# Record set start

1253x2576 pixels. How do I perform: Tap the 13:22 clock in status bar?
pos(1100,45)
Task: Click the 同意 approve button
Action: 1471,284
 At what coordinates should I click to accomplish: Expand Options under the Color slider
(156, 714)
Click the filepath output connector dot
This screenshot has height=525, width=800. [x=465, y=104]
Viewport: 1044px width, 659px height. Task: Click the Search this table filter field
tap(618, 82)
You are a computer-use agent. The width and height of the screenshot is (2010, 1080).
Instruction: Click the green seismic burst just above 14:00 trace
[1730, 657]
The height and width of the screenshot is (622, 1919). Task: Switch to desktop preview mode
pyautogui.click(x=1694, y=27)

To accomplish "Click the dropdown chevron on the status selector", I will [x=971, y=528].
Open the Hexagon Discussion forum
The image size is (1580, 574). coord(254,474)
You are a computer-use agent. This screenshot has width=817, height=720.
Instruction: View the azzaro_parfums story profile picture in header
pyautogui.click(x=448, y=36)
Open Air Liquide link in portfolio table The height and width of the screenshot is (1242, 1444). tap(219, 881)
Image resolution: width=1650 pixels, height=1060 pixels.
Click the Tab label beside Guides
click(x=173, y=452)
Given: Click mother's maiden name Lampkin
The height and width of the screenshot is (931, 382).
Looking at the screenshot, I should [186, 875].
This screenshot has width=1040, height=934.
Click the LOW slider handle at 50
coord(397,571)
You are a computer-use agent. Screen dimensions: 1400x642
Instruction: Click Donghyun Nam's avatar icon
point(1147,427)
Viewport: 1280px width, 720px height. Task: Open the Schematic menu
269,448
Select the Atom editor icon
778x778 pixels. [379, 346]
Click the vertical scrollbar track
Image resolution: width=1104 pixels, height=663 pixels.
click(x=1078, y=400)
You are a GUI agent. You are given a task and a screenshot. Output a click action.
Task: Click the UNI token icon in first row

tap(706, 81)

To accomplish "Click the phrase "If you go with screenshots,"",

# Record set end

The task
Reproduce verbatim all lines of the material above, from the one containing "Open Air Liquide" down to the one containing "coord(397,571)", both included.

Result of the exercise
Open Air Liquide link in portfolio table The height and width of the screenshot is (1242, 1444). tap(219, 881)
Image resolution: width=1650 pixels, height=1060 pixels.
Click the Tab label beside Guides
click(x=173, y=452)
Given: Click mother's maiden name Lampkin
The height and width of the screenshot is (931, 382).
Looking at the screenshot, I should [186, 875].
This screenshot has width=1040, height=934.
Click the LOW slider handle at 50
coord(397,571)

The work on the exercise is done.